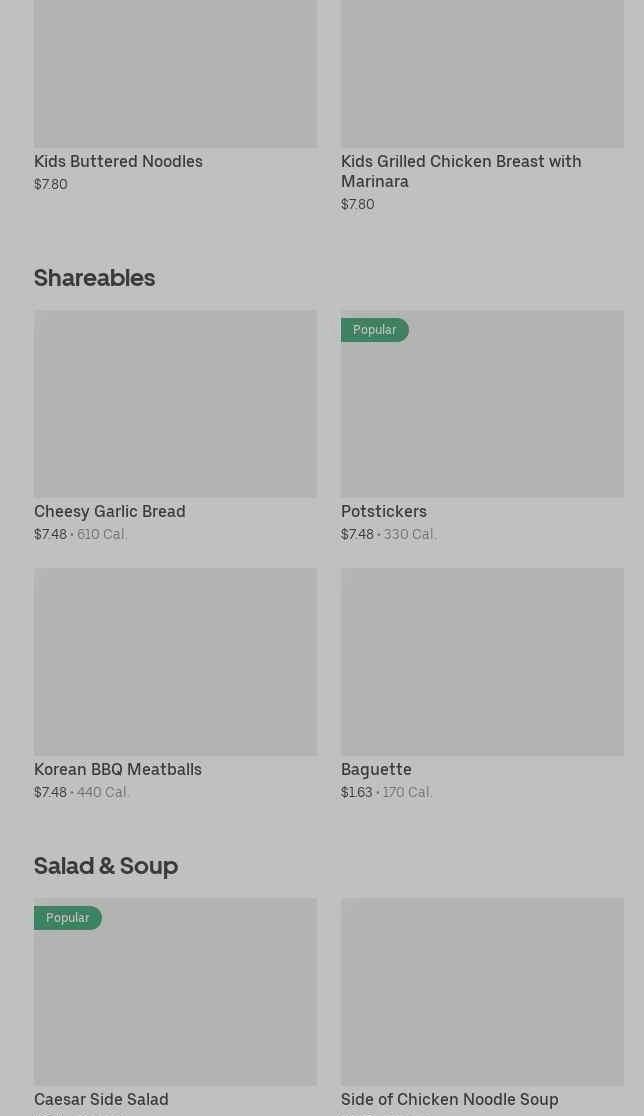
Task: Click the Caesar Side Salad title
Action: [101, 1099]
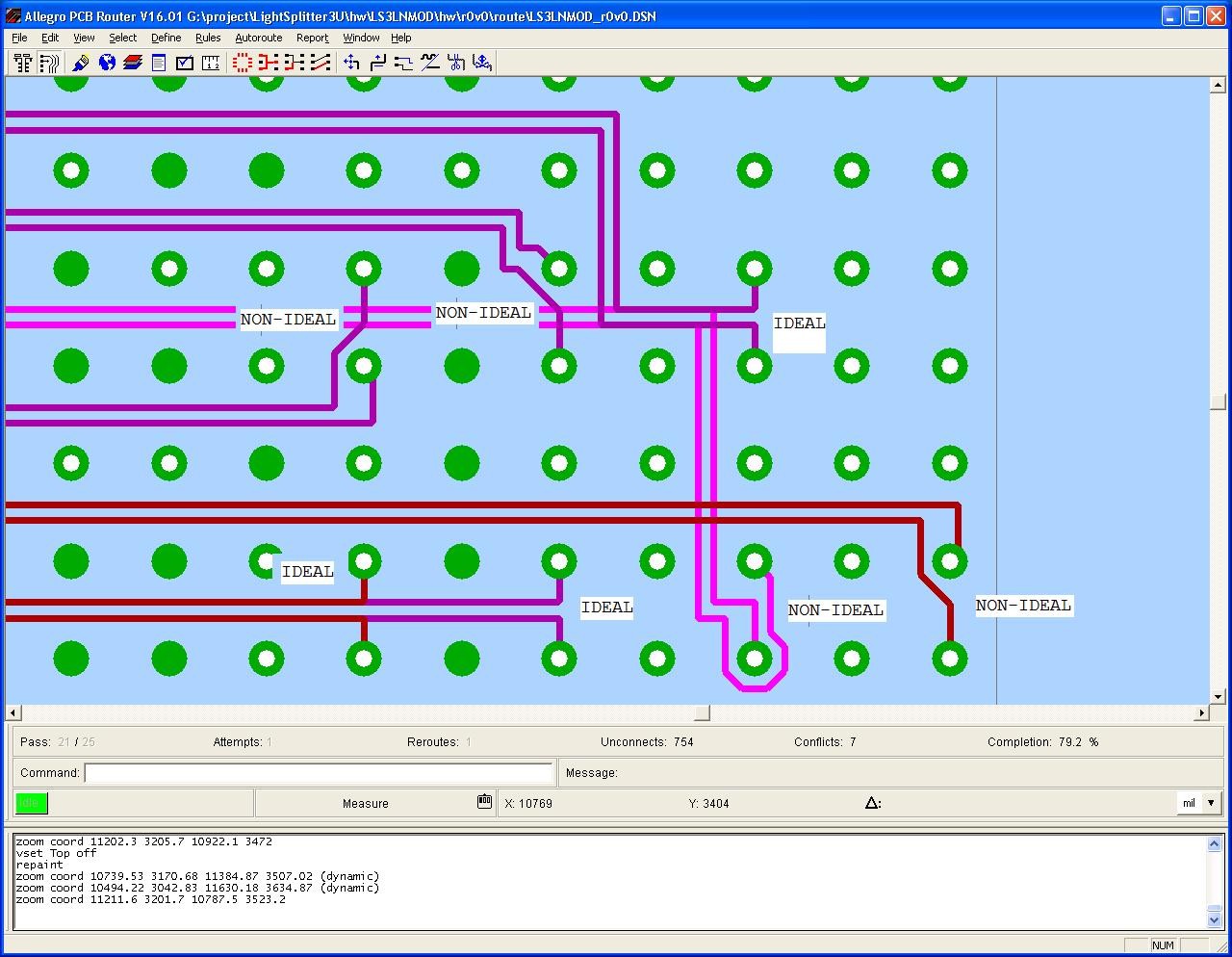This screenshot has width=1232, height=957.
Task: Click the Measure mode label
Action: pos(365,803)
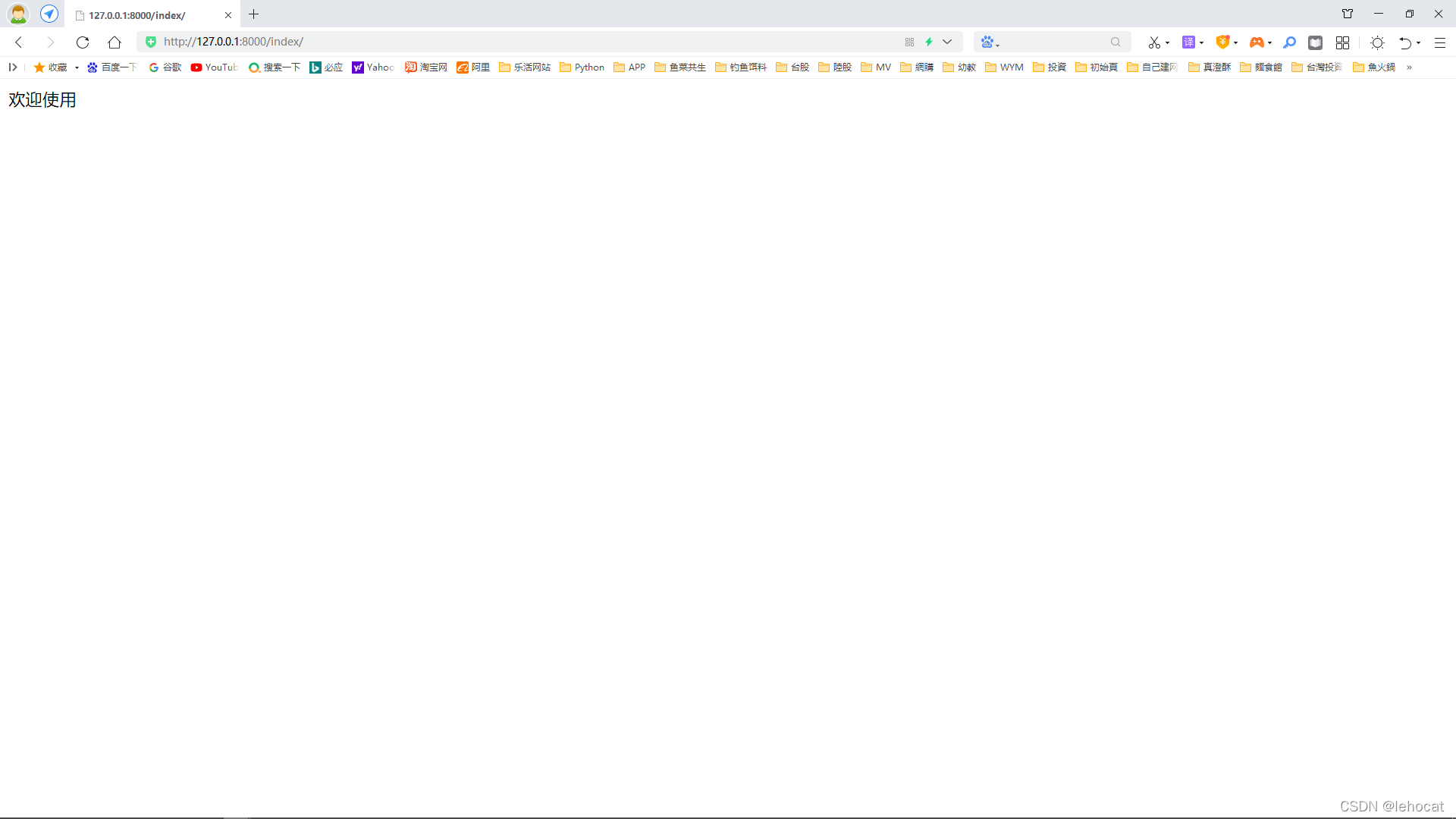Open the Python bookmarks folder
Screen dimensions: 1456x819
[582, 67]
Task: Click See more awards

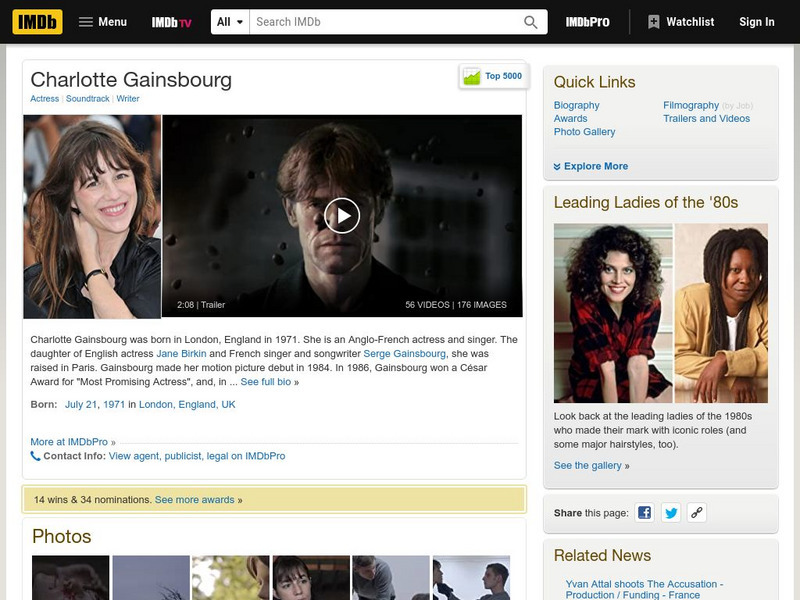Action: tap(194, 499)
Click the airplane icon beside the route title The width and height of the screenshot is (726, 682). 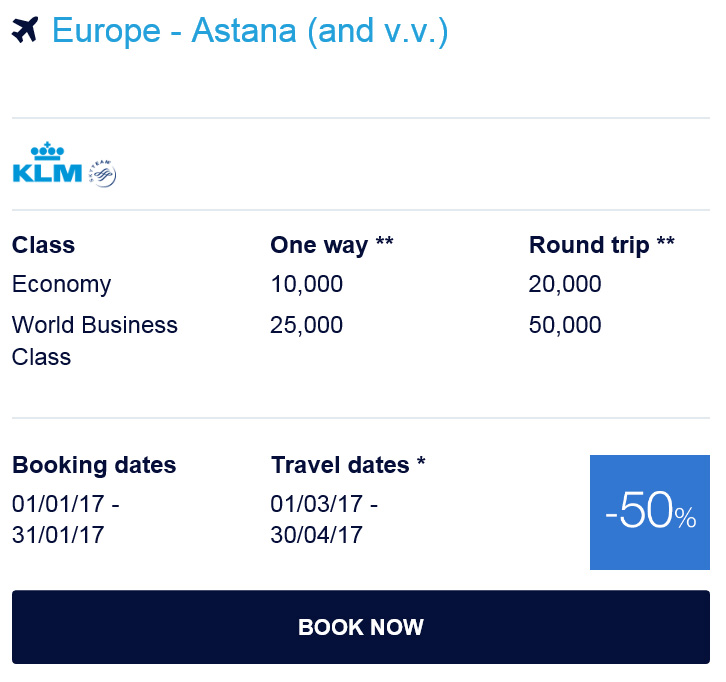[25, 31]
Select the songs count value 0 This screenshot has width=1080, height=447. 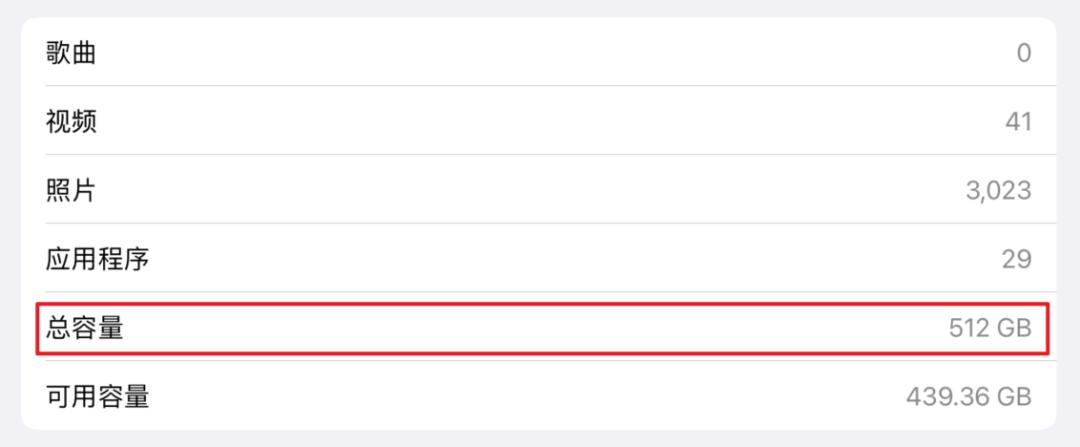(x=1023, y=53)
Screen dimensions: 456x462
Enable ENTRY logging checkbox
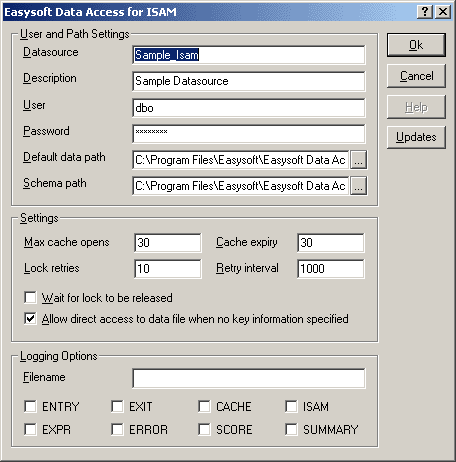click(30, 406)
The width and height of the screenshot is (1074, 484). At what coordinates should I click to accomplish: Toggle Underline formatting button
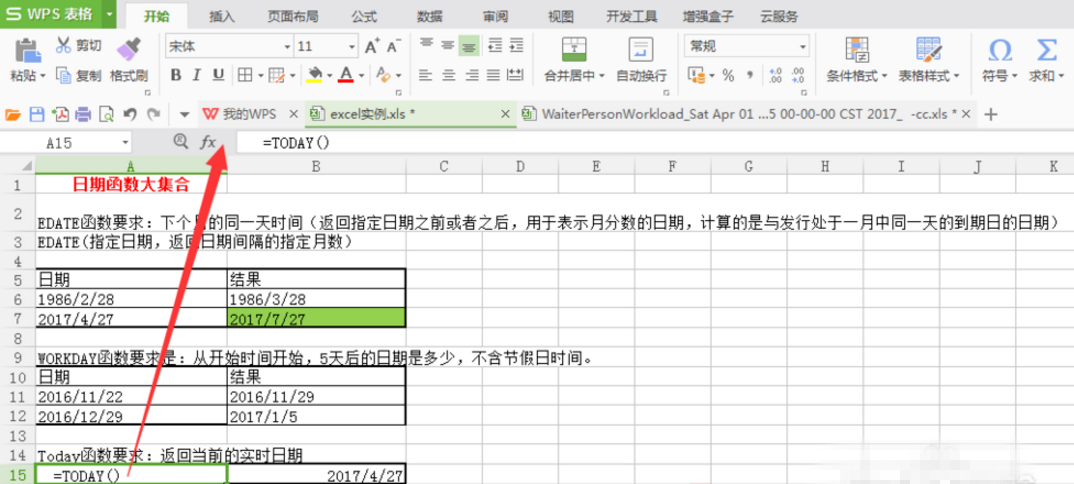click(218, 75)
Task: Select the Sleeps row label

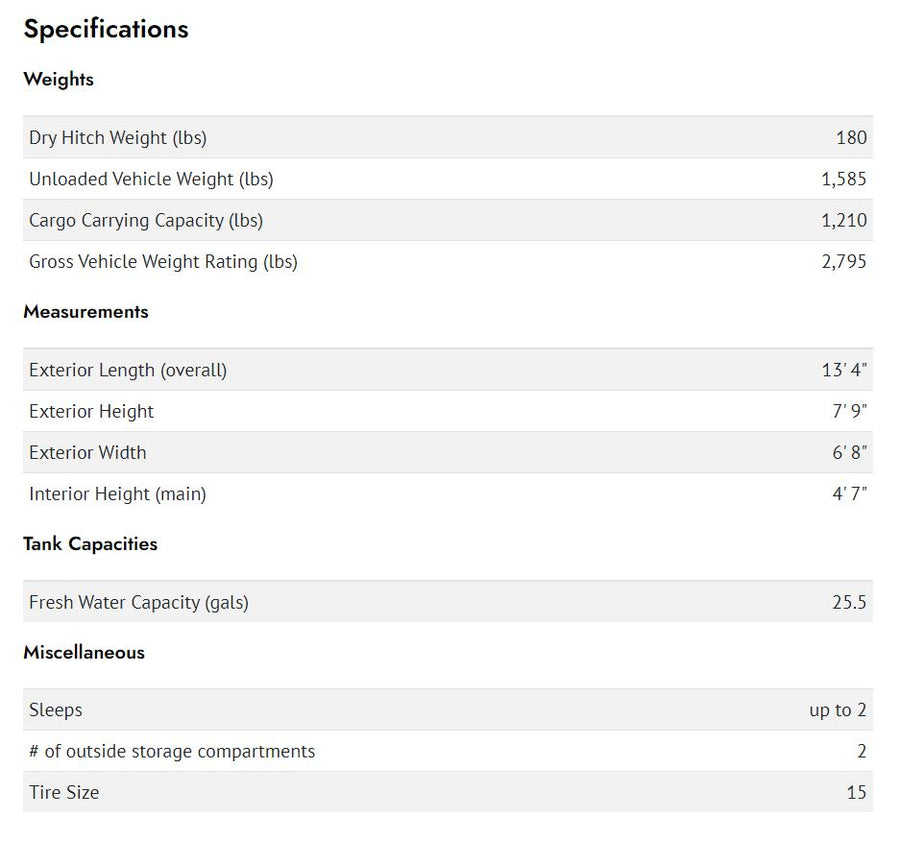Action: (56, 710)
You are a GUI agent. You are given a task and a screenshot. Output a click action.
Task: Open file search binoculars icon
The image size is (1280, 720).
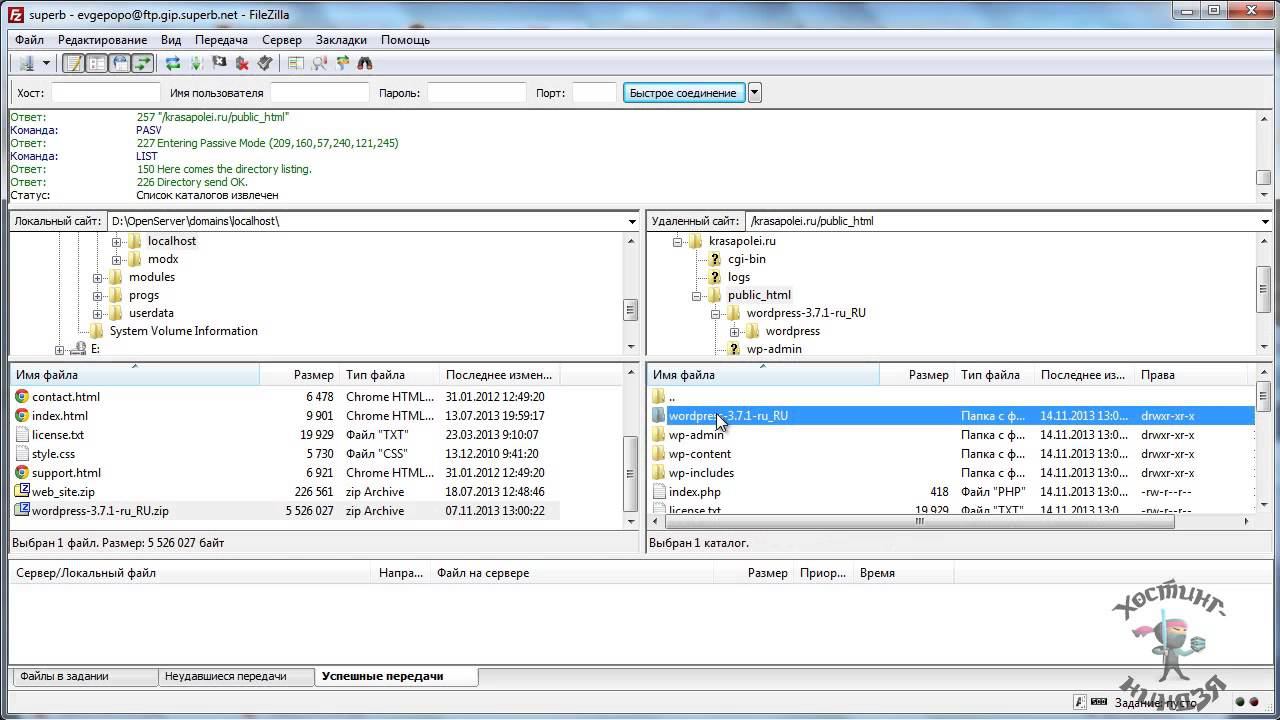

..........

- [Opdracht]:
Kun je het stuk vanaf de regel met "The width and height of the screenshot is (1074, 484)." tot en met het einde van de data opmaken als een JSON-lijst van strings, met één string per regel en zonder lege regels? Laat de afbeeldingen weg.

- [Resultaat]:
[
  "The width and height of the screenshot is (1074, 484). At what coordinates should I click to accomplish: Toggle Underline formatting button",
  "click(218, 75)",
  "Task: Select the Sleeps row label",
  "Action: (56, 710)",
  "You are a GUI agent. You are given a task and a screenshot. Output a click action.",
  "Task: Open file search binoculars icon",
  "The image size is (1280, 720)."
]